Depends on what kind of models you are talking about. Some of them do not have a notion of learning rate, while others have concave loss surfaces that do not need advanced learning rate scheduling.
As for the second part of your question, Adam has been for a long time the default choice of an optimizer in practice, but when people strived for state of the art results, it somehow converged to worse minima. Sebastian Ruder does a great job explaining the reasons here:
On the other hand, AdamW is quite a new method of optimization and is not implemented by defaults in major DL libraries, so I guess when it makes it way into PyTorch or Tensorflow, it gain bigger adoption.
If we forget about concave loss surfaces (as we can deal with a negative sign in that case). I don’t want to comment much about it, as I have yet to experiment with it, but does it make sense to use the above techniques for models as simple as linear regression (as the loss function is still similar to the superconvergence one)?
And thanks for the article you posted. It is very intuitive.
And if we are on this topic, what about GANs? @jeremy maybe you can help in this case, as I have not experimented much with GANs and you can tell whether the techniques of cyclic learning rate and momentum and AdamW also apply to GANs.
We cannot use the loss curves for selecting the hyperparameters in this case. And one of the important points laid by Leslie in his papers is to monitor the loss curves for first few iters to get the values of all the hyperparameters. I am just not able to get the idea, how to do this in case of GANs. Are there any other techniques for training GANs that I am not aware of?

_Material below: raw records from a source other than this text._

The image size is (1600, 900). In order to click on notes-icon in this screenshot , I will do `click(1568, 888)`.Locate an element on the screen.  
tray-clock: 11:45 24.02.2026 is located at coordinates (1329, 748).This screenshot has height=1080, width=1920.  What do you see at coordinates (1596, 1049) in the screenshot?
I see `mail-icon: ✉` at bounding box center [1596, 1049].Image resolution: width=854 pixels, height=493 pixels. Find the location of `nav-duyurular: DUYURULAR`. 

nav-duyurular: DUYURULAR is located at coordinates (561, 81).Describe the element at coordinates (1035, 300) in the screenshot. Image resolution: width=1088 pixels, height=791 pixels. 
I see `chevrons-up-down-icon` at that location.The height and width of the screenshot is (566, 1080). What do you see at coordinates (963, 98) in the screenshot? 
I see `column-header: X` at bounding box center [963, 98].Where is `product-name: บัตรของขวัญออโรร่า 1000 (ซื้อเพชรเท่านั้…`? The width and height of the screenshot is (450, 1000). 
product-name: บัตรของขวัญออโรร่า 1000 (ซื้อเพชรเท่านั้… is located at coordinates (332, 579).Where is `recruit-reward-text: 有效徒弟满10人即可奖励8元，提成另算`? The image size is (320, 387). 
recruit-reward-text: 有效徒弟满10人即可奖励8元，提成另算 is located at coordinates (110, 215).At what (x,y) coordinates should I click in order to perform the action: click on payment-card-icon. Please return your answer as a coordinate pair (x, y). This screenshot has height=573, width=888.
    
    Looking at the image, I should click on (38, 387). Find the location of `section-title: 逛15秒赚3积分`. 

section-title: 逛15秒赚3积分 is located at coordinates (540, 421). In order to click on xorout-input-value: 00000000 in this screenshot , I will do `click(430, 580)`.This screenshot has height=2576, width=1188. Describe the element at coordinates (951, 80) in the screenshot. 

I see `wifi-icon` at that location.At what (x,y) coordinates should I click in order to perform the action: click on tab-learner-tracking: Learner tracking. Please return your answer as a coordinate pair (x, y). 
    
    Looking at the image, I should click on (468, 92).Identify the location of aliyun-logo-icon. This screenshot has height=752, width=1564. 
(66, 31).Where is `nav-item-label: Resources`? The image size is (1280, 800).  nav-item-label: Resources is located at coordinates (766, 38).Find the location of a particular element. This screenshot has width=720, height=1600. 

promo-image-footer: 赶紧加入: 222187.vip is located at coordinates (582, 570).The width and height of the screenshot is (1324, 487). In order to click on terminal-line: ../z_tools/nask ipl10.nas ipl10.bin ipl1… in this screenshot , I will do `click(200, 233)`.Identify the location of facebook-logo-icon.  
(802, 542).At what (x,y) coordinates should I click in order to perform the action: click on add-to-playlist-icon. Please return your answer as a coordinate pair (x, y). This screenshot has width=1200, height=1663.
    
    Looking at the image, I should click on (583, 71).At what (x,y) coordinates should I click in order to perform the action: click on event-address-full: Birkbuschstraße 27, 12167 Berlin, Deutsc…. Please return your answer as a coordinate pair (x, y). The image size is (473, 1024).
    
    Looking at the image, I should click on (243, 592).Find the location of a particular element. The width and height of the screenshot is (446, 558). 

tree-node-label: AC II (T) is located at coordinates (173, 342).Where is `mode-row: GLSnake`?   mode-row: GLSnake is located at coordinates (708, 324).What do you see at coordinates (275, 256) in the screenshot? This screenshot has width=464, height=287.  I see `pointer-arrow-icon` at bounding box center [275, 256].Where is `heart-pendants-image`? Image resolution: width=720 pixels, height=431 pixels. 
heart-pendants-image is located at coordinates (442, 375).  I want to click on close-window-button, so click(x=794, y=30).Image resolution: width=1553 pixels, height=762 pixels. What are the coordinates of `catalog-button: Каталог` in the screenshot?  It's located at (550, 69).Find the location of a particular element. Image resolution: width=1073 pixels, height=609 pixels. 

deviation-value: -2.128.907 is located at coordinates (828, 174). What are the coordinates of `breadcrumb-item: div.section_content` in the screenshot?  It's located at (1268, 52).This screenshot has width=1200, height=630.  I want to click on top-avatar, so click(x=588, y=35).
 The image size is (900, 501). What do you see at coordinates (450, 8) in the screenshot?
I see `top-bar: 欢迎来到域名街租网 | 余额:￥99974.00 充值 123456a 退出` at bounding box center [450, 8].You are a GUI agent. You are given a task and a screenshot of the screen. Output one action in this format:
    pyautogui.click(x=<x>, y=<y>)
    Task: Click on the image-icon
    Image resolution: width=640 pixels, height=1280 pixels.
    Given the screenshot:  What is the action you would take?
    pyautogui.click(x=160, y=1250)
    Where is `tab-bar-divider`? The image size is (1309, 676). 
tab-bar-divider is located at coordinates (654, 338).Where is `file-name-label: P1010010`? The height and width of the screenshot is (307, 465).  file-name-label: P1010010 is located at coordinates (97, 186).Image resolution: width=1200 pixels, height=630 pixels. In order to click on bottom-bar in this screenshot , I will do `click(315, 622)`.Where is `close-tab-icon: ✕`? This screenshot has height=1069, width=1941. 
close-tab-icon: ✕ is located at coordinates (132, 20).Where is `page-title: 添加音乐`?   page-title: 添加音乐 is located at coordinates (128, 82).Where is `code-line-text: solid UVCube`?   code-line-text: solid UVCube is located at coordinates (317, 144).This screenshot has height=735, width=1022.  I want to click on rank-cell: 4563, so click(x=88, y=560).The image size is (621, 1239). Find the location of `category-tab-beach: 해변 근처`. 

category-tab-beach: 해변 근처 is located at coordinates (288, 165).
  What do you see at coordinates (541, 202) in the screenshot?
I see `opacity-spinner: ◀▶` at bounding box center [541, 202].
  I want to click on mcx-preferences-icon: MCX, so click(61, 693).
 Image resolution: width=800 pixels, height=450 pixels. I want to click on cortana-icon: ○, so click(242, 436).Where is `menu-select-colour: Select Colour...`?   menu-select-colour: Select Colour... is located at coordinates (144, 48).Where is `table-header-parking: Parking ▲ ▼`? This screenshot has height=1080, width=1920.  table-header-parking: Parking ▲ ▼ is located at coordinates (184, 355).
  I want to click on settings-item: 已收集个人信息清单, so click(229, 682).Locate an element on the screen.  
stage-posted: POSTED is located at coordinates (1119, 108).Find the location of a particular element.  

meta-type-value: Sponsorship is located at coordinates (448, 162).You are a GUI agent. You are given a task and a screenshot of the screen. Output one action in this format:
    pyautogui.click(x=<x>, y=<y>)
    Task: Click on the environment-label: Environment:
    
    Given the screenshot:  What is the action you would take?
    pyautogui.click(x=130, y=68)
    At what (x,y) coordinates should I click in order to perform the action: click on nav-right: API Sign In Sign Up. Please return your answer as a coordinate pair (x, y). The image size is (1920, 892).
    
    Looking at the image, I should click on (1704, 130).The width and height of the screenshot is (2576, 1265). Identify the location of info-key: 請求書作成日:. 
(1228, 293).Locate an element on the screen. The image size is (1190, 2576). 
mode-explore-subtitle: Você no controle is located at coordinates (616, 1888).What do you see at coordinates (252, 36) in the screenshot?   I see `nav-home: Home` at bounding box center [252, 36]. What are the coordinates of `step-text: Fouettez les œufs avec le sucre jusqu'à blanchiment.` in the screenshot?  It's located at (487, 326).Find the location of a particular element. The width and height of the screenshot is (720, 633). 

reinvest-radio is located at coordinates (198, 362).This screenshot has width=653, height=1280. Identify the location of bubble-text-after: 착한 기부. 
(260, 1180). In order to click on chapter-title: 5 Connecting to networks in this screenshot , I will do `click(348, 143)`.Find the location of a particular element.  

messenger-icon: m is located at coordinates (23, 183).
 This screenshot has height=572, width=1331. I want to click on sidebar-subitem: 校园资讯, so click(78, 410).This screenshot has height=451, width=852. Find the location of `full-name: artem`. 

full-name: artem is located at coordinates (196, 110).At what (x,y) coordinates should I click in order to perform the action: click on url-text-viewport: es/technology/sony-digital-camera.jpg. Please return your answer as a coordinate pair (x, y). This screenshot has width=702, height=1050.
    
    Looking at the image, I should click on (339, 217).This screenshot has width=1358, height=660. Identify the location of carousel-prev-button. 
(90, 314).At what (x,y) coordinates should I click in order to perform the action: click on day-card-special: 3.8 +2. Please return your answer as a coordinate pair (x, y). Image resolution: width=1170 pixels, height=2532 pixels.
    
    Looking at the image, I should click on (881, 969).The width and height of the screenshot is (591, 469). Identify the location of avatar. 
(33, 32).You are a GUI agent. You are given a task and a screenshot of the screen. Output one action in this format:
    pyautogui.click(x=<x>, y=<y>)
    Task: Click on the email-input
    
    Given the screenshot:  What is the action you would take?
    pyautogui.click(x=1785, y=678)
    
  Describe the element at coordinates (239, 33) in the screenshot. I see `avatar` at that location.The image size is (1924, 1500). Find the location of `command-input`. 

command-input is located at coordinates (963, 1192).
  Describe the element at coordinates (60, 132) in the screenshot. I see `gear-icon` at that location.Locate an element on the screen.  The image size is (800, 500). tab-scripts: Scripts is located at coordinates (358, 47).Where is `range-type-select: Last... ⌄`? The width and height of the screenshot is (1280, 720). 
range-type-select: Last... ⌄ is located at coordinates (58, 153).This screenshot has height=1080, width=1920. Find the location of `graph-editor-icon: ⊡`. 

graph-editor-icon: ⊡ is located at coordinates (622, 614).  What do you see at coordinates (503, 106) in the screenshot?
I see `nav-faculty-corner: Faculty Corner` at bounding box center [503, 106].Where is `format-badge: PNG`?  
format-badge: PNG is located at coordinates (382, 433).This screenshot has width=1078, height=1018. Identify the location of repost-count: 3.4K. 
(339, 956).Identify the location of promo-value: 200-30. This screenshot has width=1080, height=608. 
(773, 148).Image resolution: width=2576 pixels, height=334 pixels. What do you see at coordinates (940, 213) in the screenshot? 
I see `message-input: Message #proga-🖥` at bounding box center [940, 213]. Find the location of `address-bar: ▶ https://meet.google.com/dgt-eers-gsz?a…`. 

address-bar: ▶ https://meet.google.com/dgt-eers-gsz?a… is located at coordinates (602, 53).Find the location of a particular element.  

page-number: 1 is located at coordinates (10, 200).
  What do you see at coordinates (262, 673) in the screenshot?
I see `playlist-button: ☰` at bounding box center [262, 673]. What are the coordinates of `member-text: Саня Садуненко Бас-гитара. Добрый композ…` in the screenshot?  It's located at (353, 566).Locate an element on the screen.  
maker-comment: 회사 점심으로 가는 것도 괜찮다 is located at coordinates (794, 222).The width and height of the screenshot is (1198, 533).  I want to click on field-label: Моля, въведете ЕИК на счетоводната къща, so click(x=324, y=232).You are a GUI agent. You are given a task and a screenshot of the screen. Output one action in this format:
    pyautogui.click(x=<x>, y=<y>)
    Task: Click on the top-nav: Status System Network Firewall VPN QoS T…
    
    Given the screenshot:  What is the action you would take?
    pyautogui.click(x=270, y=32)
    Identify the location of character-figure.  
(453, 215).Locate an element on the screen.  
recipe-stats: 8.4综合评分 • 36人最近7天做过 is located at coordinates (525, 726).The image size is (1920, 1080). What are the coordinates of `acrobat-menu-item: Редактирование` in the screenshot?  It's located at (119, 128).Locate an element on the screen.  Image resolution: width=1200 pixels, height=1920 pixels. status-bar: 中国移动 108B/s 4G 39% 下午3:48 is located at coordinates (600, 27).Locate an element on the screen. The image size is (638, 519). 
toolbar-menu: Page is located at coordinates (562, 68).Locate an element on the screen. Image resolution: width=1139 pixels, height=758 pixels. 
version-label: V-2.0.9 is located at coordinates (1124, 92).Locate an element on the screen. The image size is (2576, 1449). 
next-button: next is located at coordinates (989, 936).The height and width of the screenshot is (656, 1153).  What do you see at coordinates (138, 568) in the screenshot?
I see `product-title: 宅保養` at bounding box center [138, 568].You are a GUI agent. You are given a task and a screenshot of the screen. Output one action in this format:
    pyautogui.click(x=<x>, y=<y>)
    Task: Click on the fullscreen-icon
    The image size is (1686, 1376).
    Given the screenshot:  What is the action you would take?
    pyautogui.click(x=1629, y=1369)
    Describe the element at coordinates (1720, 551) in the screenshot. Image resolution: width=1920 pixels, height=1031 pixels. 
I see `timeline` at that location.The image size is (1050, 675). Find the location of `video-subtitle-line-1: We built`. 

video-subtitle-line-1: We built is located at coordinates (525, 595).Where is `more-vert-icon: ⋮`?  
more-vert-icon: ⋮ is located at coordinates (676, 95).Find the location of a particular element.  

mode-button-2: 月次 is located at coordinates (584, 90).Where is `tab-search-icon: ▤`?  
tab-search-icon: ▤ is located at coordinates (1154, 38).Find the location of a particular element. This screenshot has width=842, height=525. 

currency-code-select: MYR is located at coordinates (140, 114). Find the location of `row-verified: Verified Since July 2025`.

Well there’s no point using an optimization procedure for linear regression as you can solve for the best fit analytically. You could use it for logistic regression. You can look at the optimizers sklearn uses for comparison.
For GANs you can look at the lesson 7 WGAN notebook. It uses adam with the momentum coefficient set to zero. This is covered in the lesson video.
Actually it is often very expensive to solve for best fit analytically. For example, inverting a matrix is often posed as an optimization problem for more efficient solution than O(n^3)
I am sorry, when I said concave, I actually meant convex.